Steve Fiscor Publisher & Editor-in-Chief

Russia’s Nornickel is the world’s largest palladium miner and one of the largest nickel miners. With palladium prices hovering around $2,000/oz, one would think this mining company would be set, and they were until a fuel tank at a power plant near Norilsk ruptured. The spill quickly snow-balled into a full-blown environmental disaster. No one was injured, but this event has brought unwanted attention to a proud mining company. During June, the company decided to sell non-core assets in Australia (See News, p. 13) and, as this edition was going to press, it was defending itself from damages assessed by the federal environmental regulatory authority.

E&MJ doesn’t normally report minor equipment mishaps and engineering fails. They happen every month. When the first press release from Nornickel arrived regarding the leak, it seemed like a formal acknowledgement of a minor incident. In a normal year, much like other mining companies, Nornickel would issue a dozen or so press releases. Soon, biweekly updates began to arrive with photos of the progress. It seemed the company was doing its best to be transparent, but no good deed goes unpunished.

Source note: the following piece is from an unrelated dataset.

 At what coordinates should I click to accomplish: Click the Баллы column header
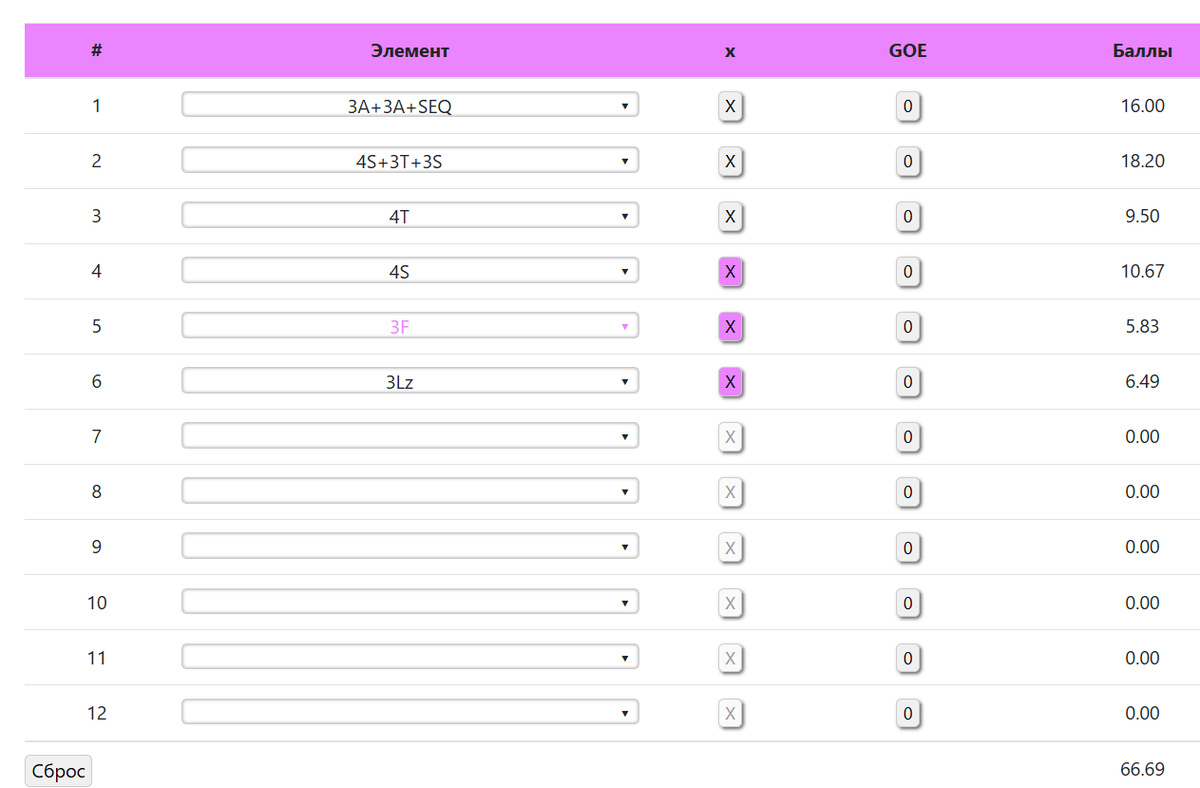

On May 29, ground that had supported the tank for 30 years subsided causing the leak. By the end of the following day, Nornickel had pumped more than 100 metric tons of diesel fuel into a containment area, treated the contaminated ground with sorbents and began installing booms on a tributary to the Ambarnaya River. More people and equipment steadily arrived on-site to assist with the cleanup. By June 7, one week after the spill, more than 500 people had become involved in the cleanup (300 from Nornickel). They had removed 50,000 mt of contaminated soil, pumped 949 mt of fuel from the area around the power plant and skimmed more than 913 mt of a fuel/water mixture from 18 boom lines on the river. A week later, Nornickel COO Sergey Dyachenko announced that the first stage of the cleanup efforts had been completed. He thanked everyone involved in the effort including experts from LaFarge-Holcim and Norway who had experience and arrived on-site almost immediately to advise the company.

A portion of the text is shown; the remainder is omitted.